====== Provided information ======
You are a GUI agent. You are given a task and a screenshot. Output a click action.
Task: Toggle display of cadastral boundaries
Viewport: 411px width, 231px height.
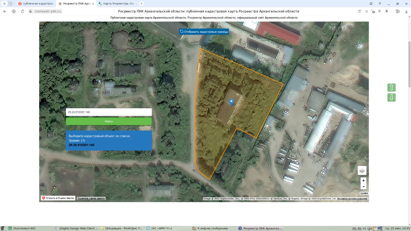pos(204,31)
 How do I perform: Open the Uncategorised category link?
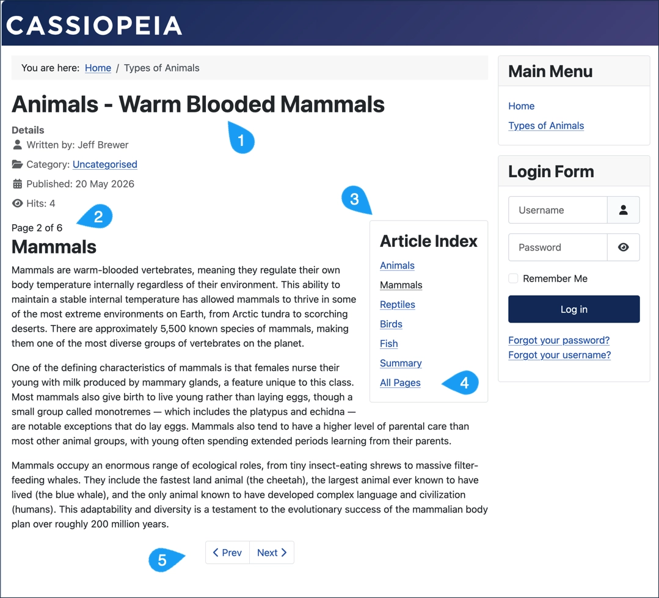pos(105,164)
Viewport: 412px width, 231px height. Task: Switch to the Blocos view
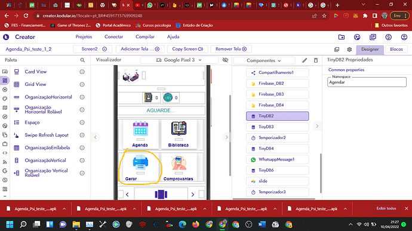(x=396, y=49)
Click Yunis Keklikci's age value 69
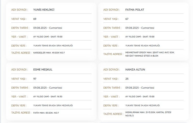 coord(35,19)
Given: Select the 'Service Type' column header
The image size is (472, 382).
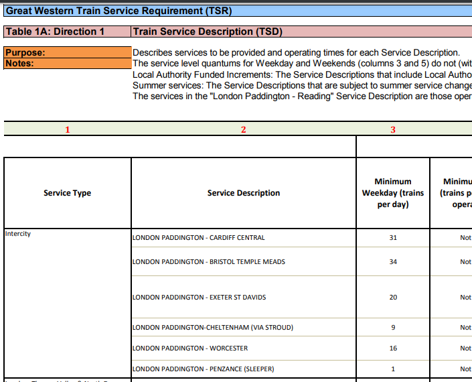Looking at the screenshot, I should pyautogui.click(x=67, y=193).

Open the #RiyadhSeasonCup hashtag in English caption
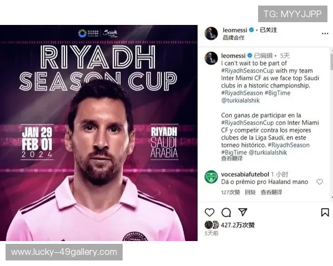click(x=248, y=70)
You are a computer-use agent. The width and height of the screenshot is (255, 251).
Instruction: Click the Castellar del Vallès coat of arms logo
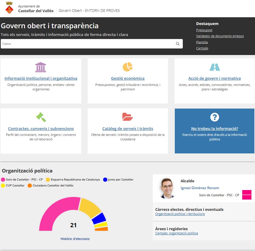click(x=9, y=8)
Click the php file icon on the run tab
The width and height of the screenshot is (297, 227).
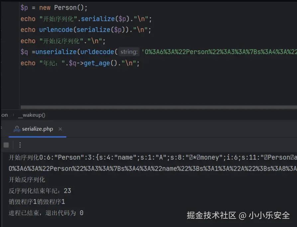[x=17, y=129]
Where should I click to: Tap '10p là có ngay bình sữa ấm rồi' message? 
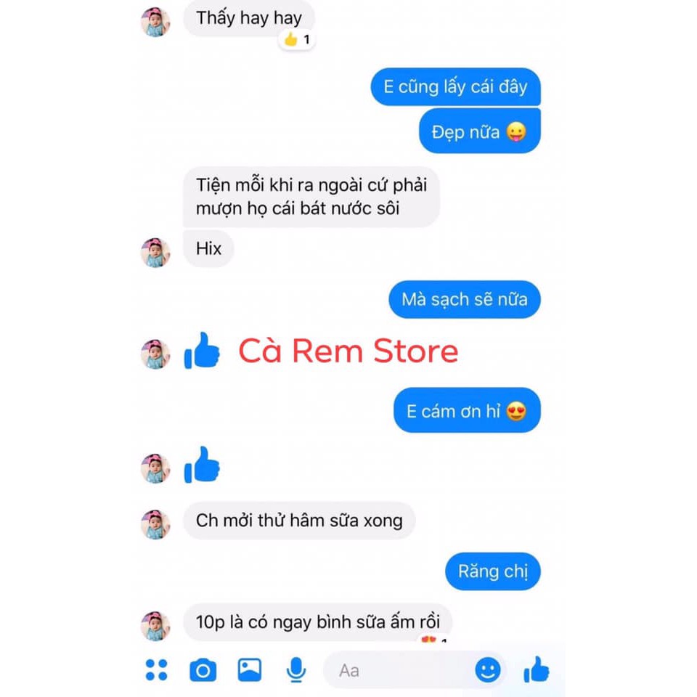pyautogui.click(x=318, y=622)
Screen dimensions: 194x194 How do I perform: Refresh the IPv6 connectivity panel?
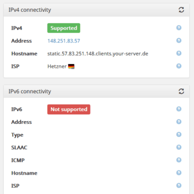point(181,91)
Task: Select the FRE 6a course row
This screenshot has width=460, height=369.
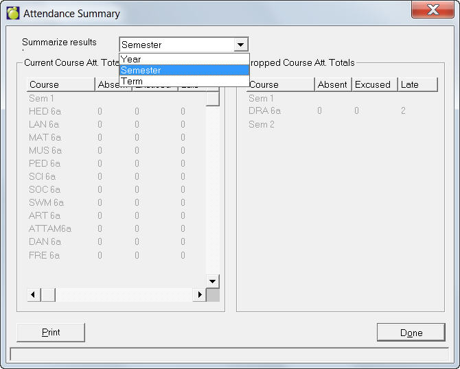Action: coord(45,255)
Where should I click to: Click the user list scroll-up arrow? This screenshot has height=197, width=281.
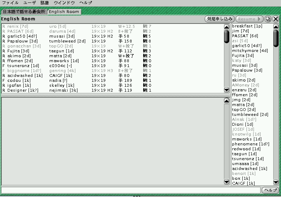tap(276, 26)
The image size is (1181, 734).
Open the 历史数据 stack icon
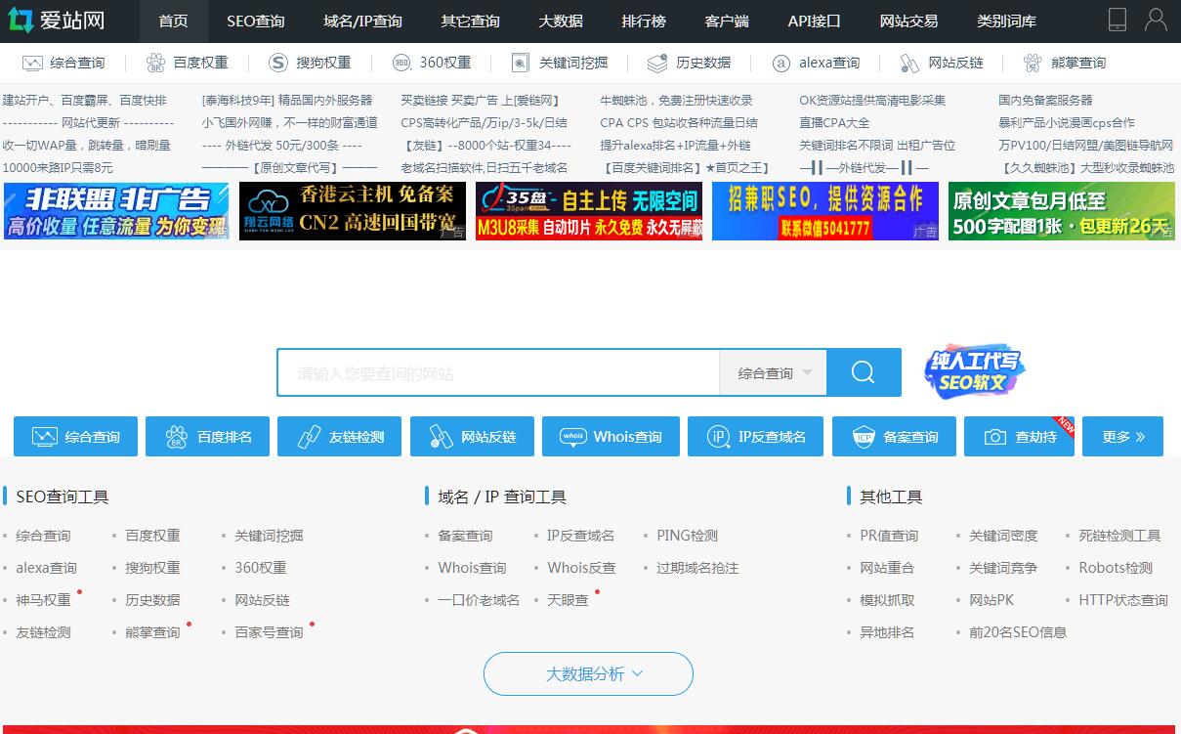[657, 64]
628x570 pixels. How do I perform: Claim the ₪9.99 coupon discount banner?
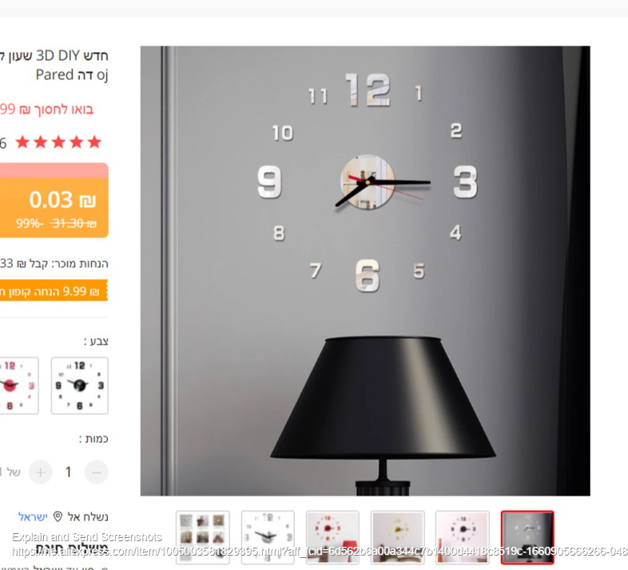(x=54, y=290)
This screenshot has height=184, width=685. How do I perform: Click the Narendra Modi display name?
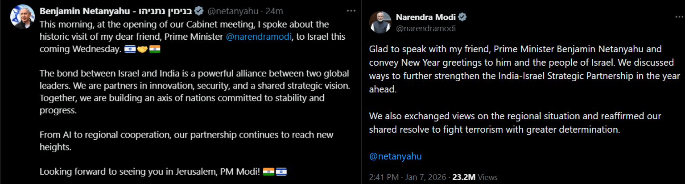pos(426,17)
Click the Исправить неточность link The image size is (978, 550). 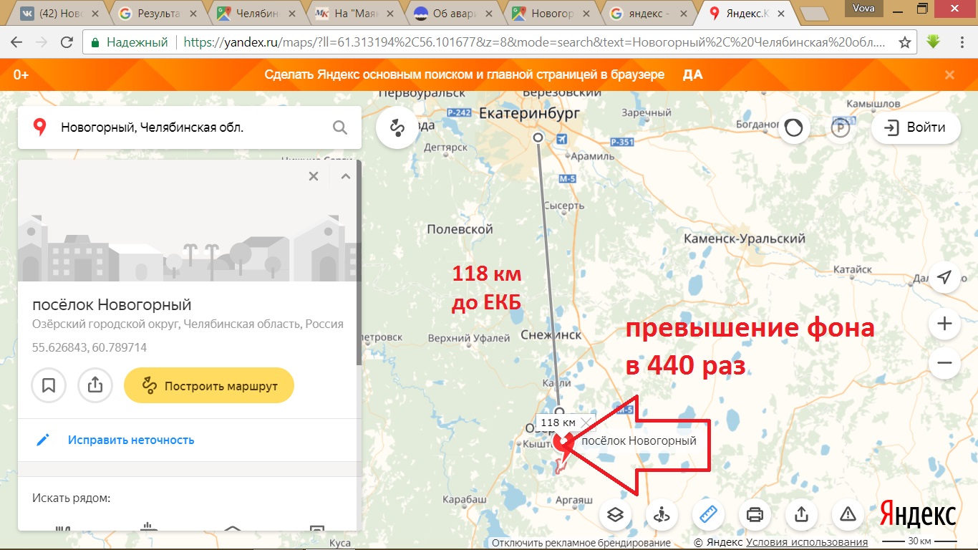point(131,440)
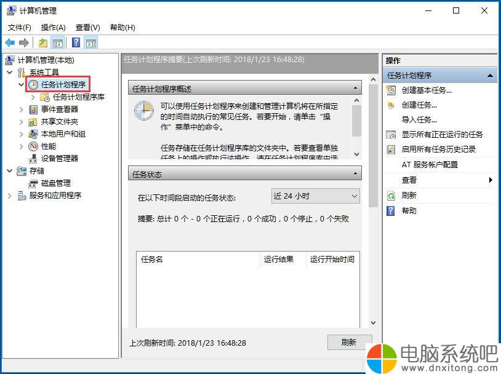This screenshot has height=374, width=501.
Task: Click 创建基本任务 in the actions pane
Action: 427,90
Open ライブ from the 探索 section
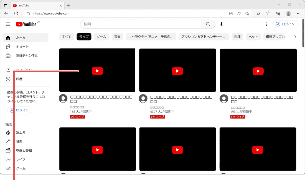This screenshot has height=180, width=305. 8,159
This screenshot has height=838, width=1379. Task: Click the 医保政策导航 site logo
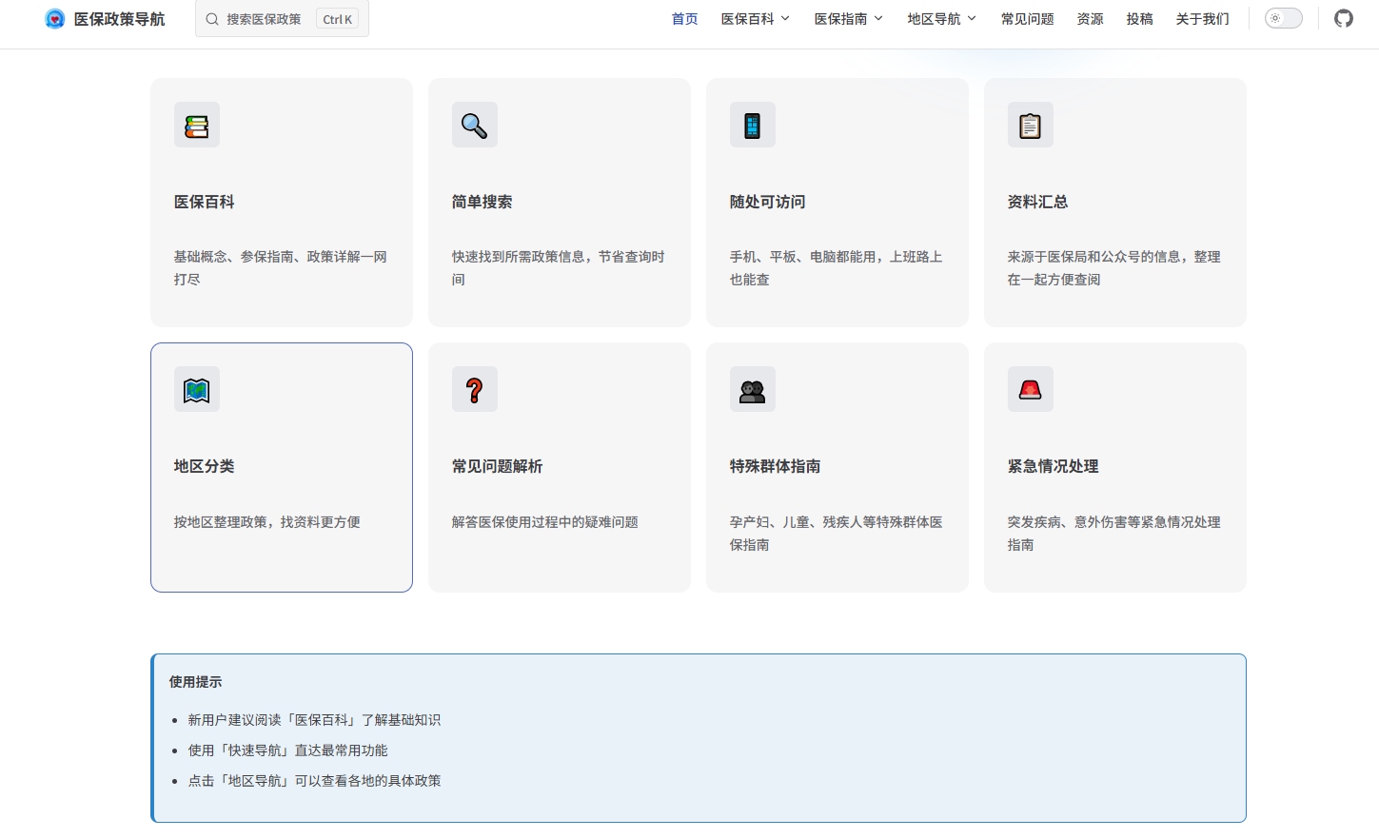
======
The problem:
Find the string "agent" in the listing and copy every line in which it occurs.

Worked solution:
You are a GUI agent. You are given a task and a screenshot. Output a click action.
You are a computer-use agent. The width and height of the screenshot is (255, 251).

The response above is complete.